其他 SBIM 则通过草图引导的文本到三维生成模型(Sketch-guided text-to-3D generative models)[LSC24, LZC24] 来应对这些表达限制,允许用户通过文本或语音提供额外的细节(如颜色和材料)。然而,尽管这些模型通常能产生精确且几何准确的表达,但在处理语言驱动的歧义性方面仍存在困难,且在有效传递复杂设计想法方面仍需改进 [LFLG24, CYW24, ZXC24]。准确捕捉意图并消除歧义依赖于人机之间和谐的交互。即使是再完美的草图也可能蕴含多重歧义,因此,无缝交互对于弥合创意意图与精确执行之间的鸿沟至关重要。由于并非每个人都具备高级绘图技能,因此需要一些方法来增强人类通过抽象水平 [KBS23](通常由简单快速的涂鸦所涵盖 [BKD*24, HE17b])传达三维表达的能力。 通过接口增强人类能力的理念早于 SketchPad [Sut63],可追溯至 1962 年 Douglas Engelbart 的开创性工作。他在文中阐述了对一种“助手”(Clerk)的需求,该助手通过支持明智的决策并与用户意图对齐来增强人类智能 [Eng62a]。在他的例子中,这种“助手”需要支持建筑师或建造者在设计过程中的工作,这正是我们整篇论文类比并关注建筑环境的原因。
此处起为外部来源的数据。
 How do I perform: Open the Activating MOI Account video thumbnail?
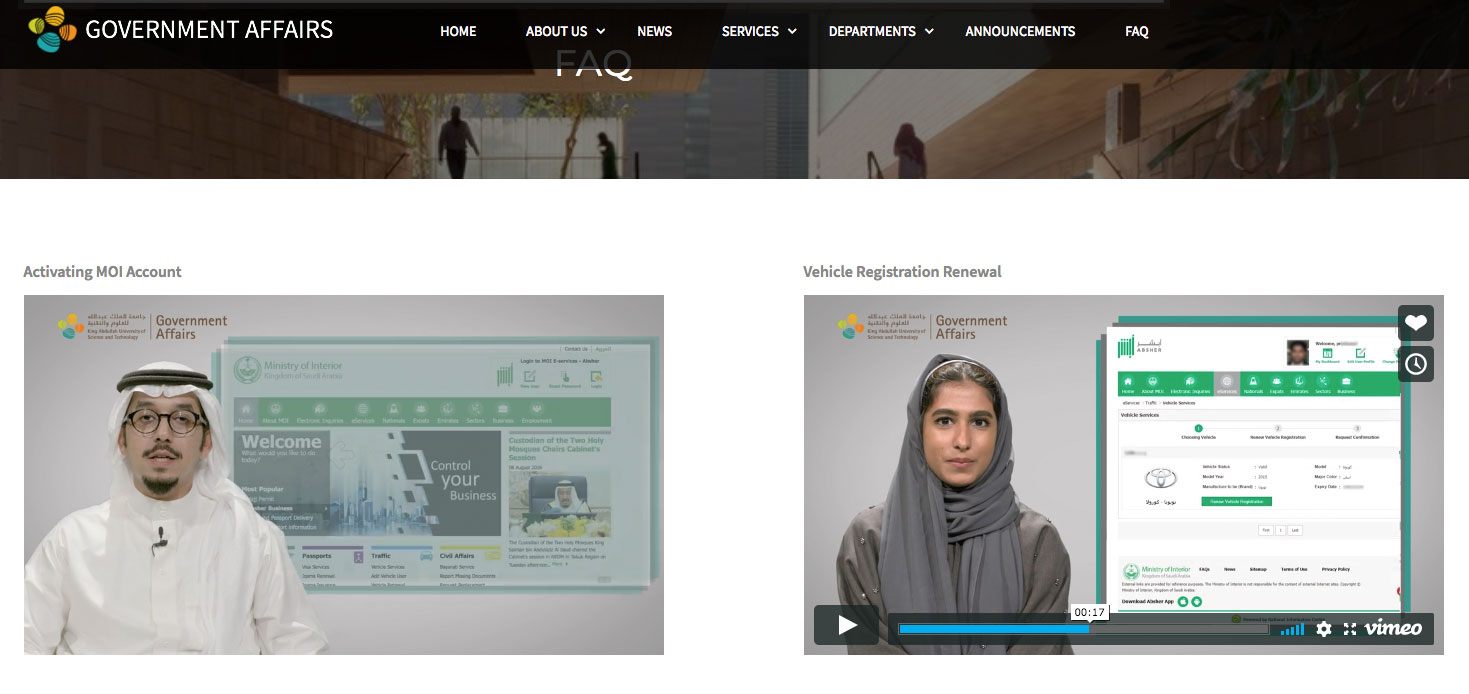(x=343, y=474)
尽管 Engelbart 完美预见了个人电脑的出现,但他忽略了新型 SBIM 在三维内容生成方面的潜力。事实上,游戏和设计平台对三维用户生成内容(UGC)日益增长的需求,突显了对实时多模态生成技术进步的迫切需求 [CLT23, JMB22]。为了响应对新型多模态生成模型的需求,本报告探讨了前沿的 SBIM 技术,为研究人员提供未来的研究方向,并为工业界有效商业化这些进步提供支持,使设计过程与用户意图更紧密地对齐。这种对齐所需的信息因行业和设计阶段而异——例如,建筑中的精确空间几何、游戏中的动态角色模型,或工业设计中的人机工程与功能细节——这强调了针对不同应用量身定制的灵活、以用户为中心的方法的必要性。
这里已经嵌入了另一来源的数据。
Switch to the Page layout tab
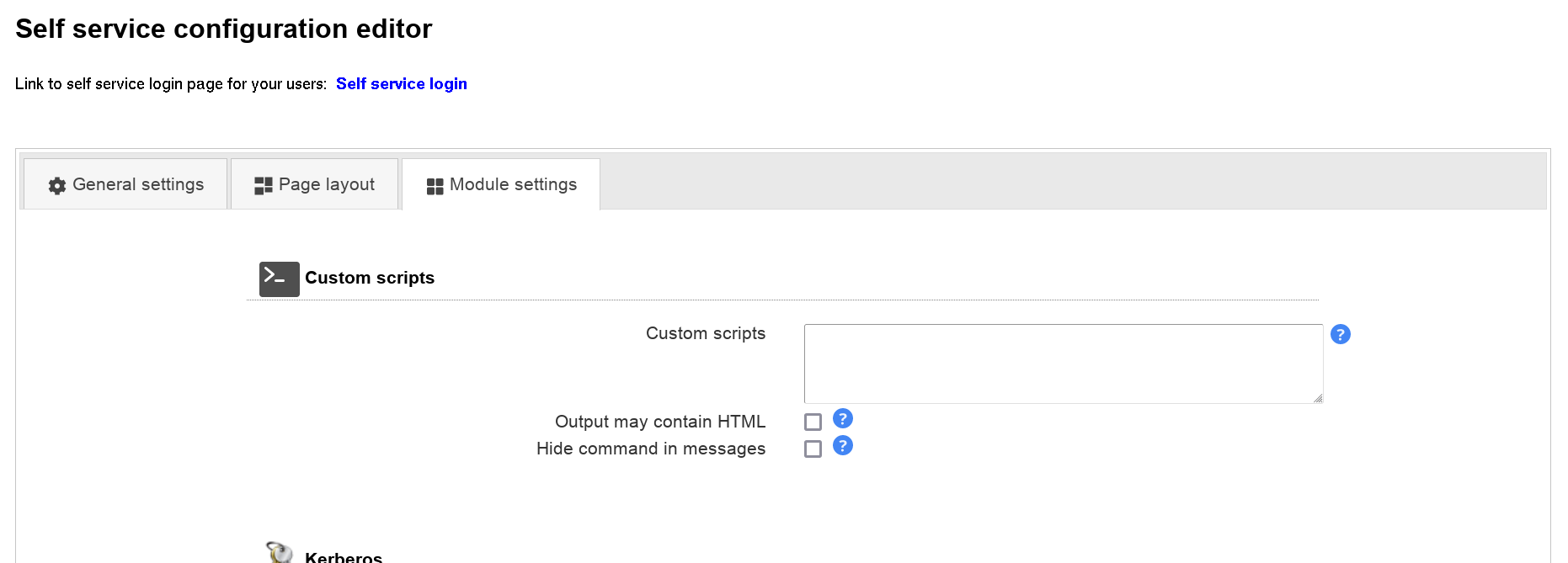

为了实现这种灵活性,我们研究了结合草图和学习方法的技术,特别关注草图到三维物体的生成,这在文献中被称为基于深度学习的草图三维建模(Deep Sketch-Based 3D Modeling, DS-3DM) [ZGZS20, ZQG20]。为了促进围绕这一主题的讨论,我们引入了 MORPHEUS,这是一个针对 DS-3DM 方法的设计空间 [CMR90, IIC13]。MORPHEUS 构建于“输入-模型-输出”(IMO)框架之上,对相关模型(Models)进行了分类,这些模型能够根据人类输入(Human-inputs,在数量和模态上各异)输出**三维表达与组件(Options of 3D Representations and Parts)的备选方案,并跨越不同的用户视角与风格(User-views and Styles)**进行评估。MORPHEUS 是一个简单且结构化的设计空间,它识别了这些方法的关键组成部分。
虽然早期的草图综述 [OSCSJ09, CA09] 提供了对三维草图接口的早期见解,但由于当时尚无大规模草图和三维数据集,它们缺乏关于单视图三维重建和生成模型的内容。这导致其覆盖范围局限于集成在传统 WIMP(窗口、图标、菜单、指针)界面中的计算密集型几何方法。较近期的综述 [LB25] 主要侧重于二维草图处理,仅简要涉及 AR/VR 应用中的空间三维笔画。相比之下,我们引入了这些组件,并将这些方法划分为各级类别,详情见第 3 节。 总体而言,第 4 节探讨了草图输入模态的多样性(如涂鸦、徒手画和简笔画),展示了社区在扩大输入草图灵活性方面所做的持续努力,以适应不同用户、不同风格及不同视角的绘画。第 5 节根据 AI 模型架构的类型,对 DS-3DM 方法进行了分类与分析。第 6 节提出了一系列定性和定量指标,根据输出的自适应性以及与用户意图的对齐程度对输出进行分类。具体而言,这些指标评估了该方法产生满足用户要求的几何精确且拓扑合适的形状的能力,以及生成多个备选输出并伴随相关信息以辅助用户选择的能力。最后,第 8 节总结了报告中提出的未决挑战,并强调了未来的研究方向。我们的设计空间及相关见解强调了人机交互(HCI)[LJJ*24] 与计算机图形学的交叉,在开发新型 DS-3DM 以允许用户充分传达其设计意图方面发挥着至关重要。